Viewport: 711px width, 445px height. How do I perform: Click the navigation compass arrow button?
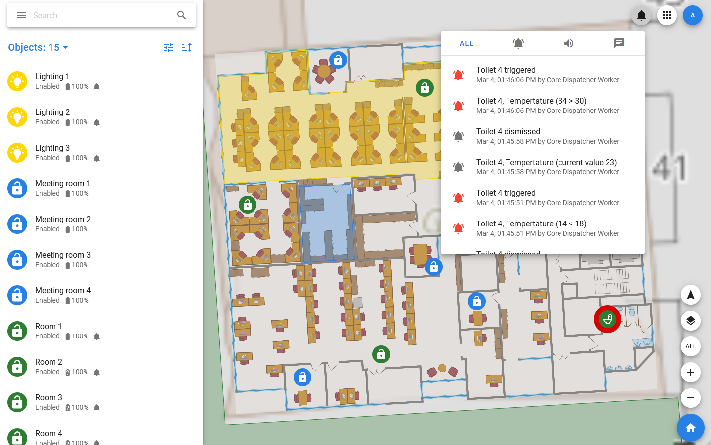tap(691, 295)
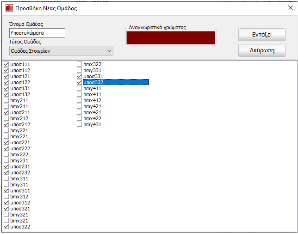Click the Όνομα Ομάδας text field

tap(37, 33)
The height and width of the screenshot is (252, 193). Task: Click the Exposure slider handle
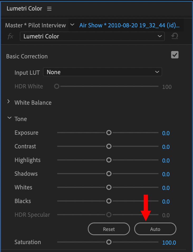[109, 133]
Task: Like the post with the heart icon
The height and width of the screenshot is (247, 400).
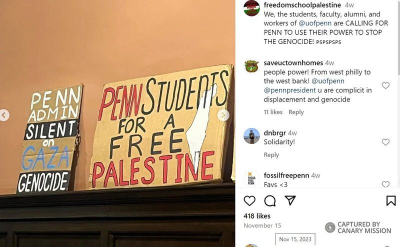Action: [x=250, y=201]
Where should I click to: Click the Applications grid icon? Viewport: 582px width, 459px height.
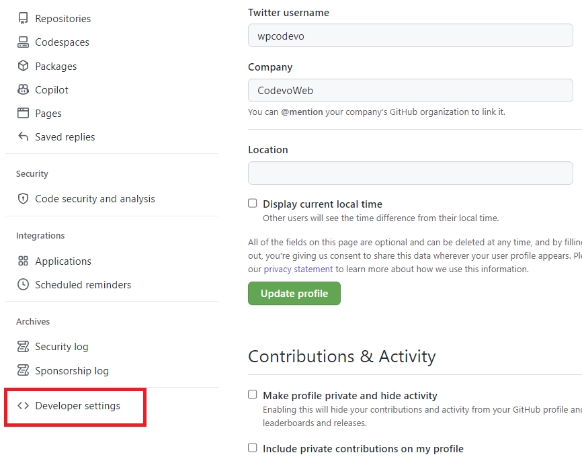click(23, 261)
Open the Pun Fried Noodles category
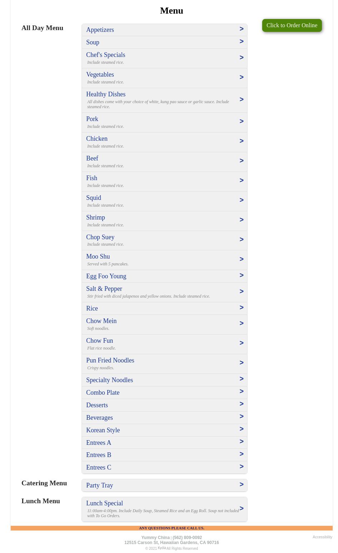Screen dimensions: 338x553 [110, 360]
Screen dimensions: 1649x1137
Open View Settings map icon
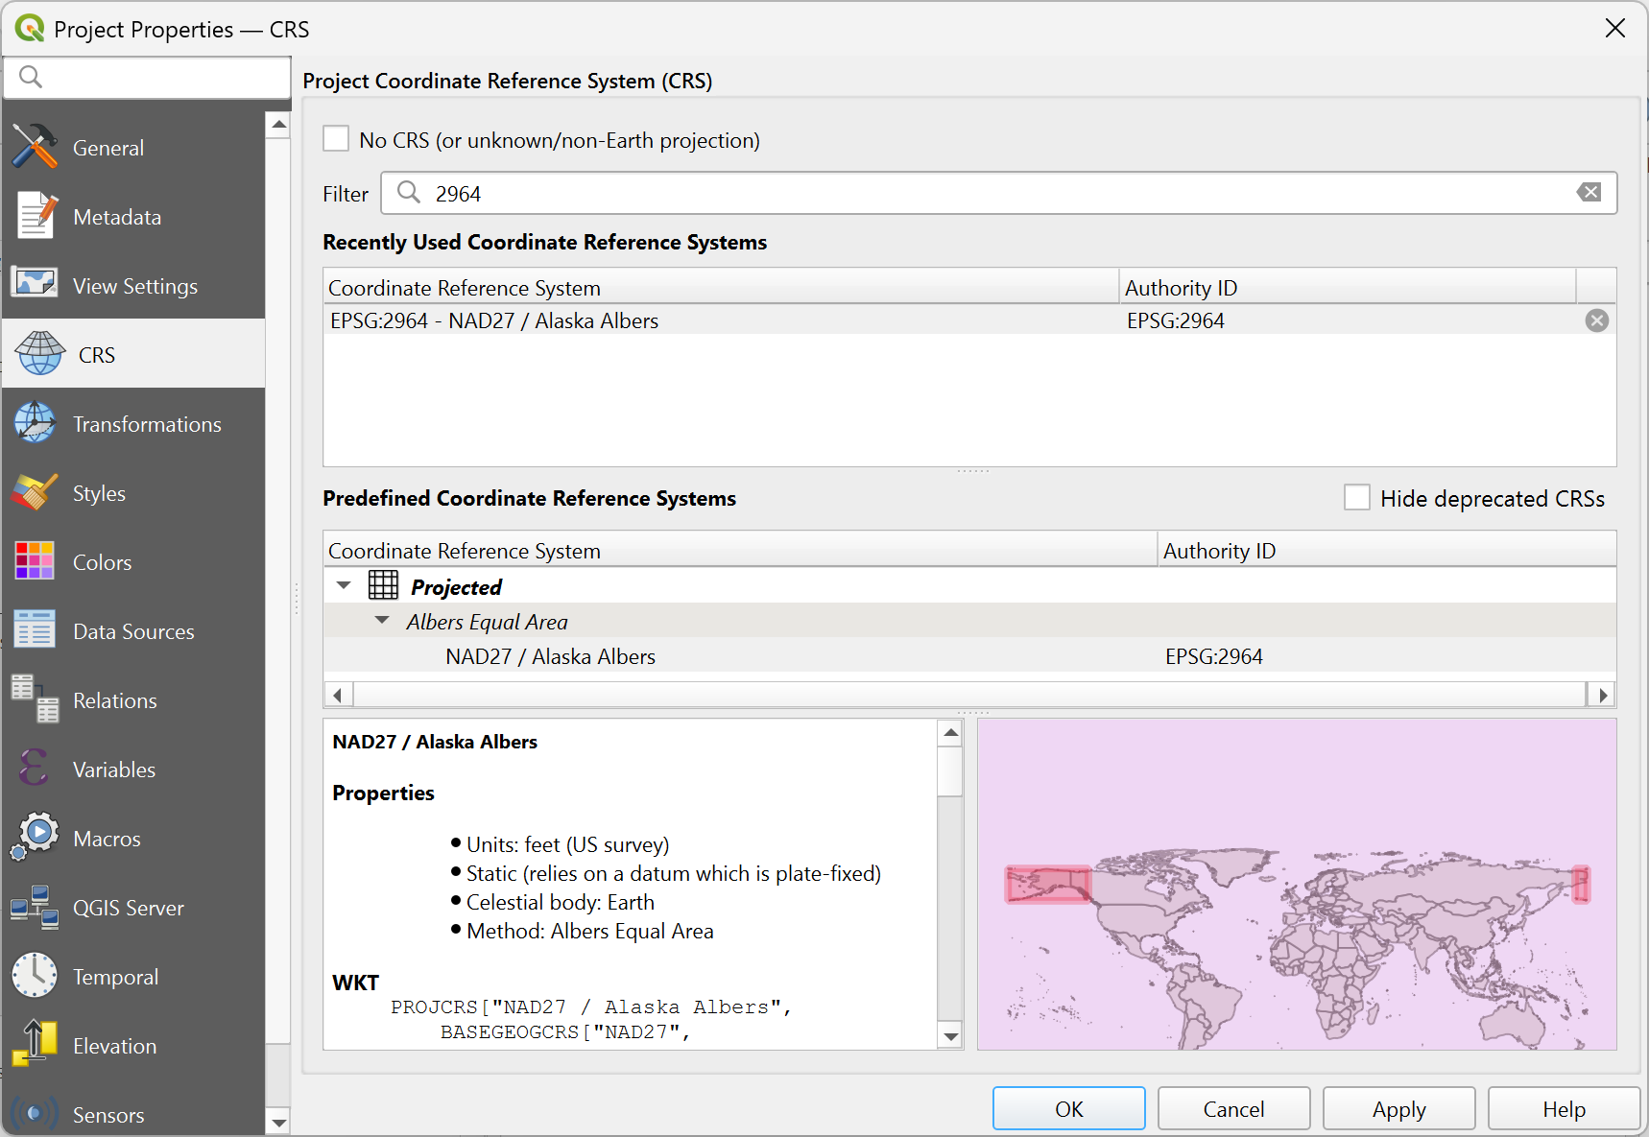36,285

───

▶ **What to work on**:
Output the records above exactly as written, but leave out the pictures.

▶ **Your solution**:
Viewport: 711px width, 445px height. How do I perform: Click the navigation compass arrow button?
tap(691, 295)
Click the Όνομα Ομάδας text field

tap(37, 33)
The height and width of the screenshot is (252, 193). Task: Click the Exposure slider handle
[109, 133]
Task: Like the post with the heart icon
The height and width of the screenshot is (247, 400).
Action: [x=250, y=201]
Where should I click to: Click the Applications grid icon? Viewport: 582px width, 459px height.
click(23, 261)
Open the Pun Fried Noodles category
Screen dimensions: 338x553 [110, 360]
Screen dimensions: 1649x1137
Open View Settings map icon
36,285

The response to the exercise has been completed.